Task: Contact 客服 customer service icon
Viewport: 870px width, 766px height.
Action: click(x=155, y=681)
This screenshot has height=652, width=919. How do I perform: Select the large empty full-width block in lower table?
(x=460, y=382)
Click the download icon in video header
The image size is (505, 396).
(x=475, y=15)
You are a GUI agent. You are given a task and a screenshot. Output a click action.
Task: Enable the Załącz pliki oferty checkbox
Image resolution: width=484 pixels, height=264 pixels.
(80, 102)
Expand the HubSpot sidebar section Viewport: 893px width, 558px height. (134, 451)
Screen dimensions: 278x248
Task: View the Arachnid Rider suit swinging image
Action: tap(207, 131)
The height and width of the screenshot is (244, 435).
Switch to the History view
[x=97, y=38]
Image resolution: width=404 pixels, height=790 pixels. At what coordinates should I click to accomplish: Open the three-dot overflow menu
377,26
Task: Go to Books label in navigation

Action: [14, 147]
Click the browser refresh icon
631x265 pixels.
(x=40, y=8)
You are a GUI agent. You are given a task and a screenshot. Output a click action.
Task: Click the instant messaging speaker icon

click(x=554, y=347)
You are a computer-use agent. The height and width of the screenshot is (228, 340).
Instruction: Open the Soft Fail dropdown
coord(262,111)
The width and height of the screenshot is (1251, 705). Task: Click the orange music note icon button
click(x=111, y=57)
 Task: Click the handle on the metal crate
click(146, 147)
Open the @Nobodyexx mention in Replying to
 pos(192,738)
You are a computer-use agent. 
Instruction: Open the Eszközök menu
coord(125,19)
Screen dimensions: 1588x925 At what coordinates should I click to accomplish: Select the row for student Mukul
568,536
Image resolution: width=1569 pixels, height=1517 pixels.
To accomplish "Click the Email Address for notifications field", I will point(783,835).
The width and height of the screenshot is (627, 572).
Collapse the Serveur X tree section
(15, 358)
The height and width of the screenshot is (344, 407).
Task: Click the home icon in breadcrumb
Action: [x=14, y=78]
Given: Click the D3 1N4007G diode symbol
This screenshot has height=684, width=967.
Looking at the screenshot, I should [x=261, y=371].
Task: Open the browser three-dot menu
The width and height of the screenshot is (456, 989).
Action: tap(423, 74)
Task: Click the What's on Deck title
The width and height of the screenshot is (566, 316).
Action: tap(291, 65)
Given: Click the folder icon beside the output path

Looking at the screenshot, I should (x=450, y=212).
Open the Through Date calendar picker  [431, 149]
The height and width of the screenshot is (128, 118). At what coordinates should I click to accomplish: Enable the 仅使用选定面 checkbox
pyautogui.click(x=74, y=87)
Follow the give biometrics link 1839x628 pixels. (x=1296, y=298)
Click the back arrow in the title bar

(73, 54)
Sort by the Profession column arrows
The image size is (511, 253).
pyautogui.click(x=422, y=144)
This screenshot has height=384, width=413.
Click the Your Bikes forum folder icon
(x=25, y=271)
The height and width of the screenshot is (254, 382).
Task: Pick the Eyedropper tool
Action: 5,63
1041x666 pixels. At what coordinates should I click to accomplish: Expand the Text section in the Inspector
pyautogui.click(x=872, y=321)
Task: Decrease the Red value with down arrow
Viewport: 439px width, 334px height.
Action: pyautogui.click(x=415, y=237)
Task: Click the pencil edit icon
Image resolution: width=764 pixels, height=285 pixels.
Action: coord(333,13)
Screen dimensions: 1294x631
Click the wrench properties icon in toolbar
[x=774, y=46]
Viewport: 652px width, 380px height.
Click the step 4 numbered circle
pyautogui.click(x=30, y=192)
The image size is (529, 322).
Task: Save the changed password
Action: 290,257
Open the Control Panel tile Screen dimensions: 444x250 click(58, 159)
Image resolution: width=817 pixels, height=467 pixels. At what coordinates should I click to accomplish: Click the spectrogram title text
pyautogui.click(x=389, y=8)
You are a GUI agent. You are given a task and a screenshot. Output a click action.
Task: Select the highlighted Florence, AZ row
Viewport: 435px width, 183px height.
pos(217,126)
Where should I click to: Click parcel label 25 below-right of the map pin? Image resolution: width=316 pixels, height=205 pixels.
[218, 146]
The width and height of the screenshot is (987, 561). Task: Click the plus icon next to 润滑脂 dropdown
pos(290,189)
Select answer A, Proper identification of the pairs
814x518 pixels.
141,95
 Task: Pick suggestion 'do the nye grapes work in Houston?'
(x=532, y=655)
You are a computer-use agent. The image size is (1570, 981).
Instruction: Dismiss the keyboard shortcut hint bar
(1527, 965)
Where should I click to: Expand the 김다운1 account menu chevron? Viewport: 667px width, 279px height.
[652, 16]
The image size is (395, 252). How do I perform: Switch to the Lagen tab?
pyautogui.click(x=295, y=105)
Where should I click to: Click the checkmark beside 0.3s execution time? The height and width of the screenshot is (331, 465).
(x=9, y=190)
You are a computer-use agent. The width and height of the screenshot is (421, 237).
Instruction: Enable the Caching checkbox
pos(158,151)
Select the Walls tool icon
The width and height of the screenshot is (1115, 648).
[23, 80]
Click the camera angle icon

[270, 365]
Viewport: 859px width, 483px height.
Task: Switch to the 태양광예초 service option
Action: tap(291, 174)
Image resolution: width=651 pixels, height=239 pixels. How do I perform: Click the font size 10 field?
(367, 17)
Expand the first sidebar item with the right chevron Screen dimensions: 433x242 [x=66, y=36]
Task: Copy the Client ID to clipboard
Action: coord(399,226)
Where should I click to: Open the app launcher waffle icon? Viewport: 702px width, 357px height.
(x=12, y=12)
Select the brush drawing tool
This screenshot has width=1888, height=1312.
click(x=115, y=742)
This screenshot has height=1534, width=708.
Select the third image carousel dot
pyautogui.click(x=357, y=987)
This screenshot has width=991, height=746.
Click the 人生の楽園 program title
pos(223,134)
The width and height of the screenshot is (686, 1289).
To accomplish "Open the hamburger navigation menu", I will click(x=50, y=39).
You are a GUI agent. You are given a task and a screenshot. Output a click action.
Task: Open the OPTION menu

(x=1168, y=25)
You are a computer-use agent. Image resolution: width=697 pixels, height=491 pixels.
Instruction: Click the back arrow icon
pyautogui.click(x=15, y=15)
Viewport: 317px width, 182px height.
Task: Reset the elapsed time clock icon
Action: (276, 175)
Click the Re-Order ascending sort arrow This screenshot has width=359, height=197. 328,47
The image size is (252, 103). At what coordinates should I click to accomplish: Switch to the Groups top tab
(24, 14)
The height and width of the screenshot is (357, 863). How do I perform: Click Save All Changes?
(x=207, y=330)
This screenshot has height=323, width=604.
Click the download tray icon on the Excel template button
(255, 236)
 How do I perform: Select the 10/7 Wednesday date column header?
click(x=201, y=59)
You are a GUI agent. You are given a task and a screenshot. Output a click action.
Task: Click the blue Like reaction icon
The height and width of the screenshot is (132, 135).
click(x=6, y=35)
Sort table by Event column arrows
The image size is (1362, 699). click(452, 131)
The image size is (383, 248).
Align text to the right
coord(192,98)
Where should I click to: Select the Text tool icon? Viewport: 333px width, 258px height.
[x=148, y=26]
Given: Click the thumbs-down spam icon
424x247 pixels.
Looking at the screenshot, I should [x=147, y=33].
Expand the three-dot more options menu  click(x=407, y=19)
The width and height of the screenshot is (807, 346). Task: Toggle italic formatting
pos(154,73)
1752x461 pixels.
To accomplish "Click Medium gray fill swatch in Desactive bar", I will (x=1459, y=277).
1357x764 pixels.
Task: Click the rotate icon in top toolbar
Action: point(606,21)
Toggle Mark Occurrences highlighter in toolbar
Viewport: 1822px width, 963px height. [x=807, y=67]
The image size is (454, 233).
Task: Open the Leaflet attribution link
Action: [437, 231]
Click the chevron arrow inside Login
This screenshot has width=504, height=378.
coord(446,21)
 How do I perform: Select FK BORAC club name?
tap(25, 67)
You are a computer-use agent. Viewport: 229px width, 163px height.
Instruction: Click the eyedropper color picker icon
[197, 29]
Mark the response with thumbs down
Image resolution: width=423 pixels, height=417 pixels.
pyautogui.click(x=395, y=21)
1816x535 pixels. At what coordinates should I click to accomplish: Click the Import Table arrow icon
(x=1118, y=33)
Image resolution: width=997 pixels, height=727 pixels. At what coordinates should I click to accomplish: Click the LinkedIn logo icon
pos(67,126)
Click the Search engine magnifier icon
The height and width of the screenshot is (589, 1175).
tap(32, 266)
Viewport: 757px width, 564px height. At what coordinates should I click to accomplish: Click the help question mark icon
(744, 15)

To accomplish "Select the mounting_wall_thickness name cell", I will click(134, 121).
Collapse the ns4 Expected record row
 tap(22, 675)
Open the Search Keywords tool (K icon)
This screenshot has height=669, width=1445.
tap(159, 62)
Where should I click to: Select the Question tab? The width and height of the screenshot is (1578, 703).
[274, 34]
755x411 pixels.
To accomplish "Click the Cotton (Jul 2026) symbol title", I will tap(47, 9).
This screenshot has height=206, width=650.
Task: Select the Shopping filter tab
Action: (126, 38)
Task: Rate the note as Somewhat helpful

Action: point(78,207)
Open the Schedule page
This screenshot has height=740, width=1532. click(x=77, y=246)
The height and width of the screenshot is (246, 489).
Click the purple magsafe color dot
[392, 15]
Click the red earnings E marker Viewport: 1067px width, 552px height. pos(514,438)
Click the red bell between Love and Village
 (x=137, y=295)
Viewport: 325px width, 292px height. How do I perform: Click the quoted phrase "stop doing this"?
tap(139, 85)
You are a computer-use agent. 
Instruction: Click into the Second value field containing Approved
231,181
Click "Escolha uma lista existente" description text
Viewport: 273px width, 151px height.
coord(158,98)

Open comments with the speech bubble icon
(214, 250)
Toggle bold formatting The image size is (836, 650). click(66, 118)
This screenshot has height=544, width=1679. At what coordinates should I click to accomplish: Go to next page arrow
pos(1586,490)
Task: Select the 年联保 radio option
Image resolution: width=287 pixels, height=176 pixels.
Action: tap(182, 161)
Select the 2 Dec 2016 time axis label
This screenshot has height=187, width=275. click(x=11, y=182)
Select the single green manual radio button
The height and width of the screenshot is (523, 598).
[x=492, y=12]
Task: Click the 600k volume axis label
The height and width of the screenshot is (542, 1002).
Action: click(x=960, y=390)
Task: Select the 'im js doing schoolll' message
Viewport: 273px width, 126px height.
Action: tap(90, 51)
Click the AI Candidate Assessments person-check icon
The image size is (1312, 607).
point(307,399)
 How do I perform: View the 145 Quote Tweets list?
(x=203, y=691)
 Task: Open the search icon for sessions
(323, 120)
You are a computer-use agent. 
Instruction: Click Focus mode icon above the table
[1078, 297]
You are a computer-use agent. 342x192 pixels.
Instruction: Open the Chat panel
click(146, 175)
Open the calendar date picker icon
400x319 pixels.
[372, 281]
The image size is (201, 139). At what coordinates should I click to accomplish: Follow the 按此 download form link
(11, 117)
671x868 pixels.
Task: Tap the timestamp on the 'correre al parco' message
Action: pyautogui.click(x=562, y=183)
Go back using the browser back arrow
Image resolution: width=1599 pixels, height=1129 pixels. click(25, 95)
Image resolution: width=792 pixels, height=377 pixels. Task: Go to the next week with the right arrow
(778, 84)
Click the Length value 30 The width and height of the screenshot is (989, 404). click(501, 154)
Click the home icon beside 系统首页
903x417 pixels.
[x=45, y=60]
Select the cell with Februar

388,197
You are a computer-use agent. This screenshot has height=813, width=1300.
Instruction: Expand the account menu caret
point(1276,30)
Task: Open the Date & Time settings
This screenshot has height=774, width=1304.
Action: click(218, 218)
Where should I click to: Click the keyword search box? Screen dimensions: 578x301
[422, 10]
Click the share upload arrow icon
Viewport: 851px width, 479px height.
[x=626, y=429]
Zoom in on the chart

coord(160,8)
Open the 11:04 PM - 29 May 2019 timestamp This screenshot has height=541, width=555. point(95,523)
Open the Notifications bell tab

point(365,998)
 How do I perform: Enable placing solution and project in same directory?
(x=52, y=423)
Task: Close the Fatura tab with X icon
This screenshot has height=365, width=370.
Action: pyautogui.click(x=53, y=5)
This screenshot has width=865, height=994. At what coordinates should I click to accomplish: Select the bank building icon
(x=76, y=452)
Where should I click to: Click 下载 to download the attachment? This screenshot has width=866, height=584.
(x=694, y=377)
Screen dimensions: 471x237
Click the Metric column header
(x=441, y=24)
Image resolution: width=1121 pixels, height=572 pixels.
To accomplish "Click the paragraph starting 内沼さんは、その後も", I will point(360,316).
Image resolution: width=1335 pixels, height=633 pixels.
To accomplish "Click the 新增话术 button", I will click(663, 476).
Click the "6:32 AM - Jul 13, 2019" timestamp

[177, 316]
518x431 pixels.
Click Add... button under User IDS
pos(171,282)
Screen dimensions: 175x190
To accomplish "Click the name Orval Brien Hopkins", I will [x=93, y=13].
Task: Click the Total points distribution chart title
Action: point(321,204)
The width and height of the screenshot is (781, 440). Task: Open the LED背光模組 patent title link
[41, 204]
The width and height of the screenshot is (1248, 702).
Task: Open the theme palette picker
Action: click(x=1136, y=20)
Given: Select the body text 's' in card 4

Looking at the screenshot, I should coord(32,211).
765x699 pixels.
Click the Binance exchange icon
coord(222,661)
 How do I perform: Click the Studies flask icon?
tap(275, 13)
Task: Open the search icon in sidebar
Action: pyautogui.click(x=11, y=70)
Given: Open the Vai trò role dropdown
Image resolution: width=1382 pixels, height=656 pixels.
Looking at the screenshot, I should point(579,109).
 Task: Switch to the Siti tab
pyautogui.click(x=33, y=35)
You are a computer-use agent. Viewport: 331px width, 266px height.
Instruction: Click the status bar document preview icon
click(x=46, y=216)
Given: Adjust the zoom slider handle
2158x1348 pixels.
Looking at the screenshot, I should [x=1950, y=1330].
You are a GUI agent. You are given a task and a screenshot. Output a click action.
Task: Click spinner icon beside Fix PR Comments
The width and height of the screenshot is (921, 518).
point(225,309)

## What the task requires
Please echo the rows from the line containing "Image resolution: width=404" through the line containing "(x=40, y=8)", both lines included, without changing anything.

## Full output
Image resolution: width=404 pixels, height=790 pixels. At what coordinates should I click to accomplish: Open the three-dot overflow menu
377,26
Task: Go to Books label in navigation

Action: [14, 147]
Click the browser refresh icon
631x265 pixels.
(x=40, y=8)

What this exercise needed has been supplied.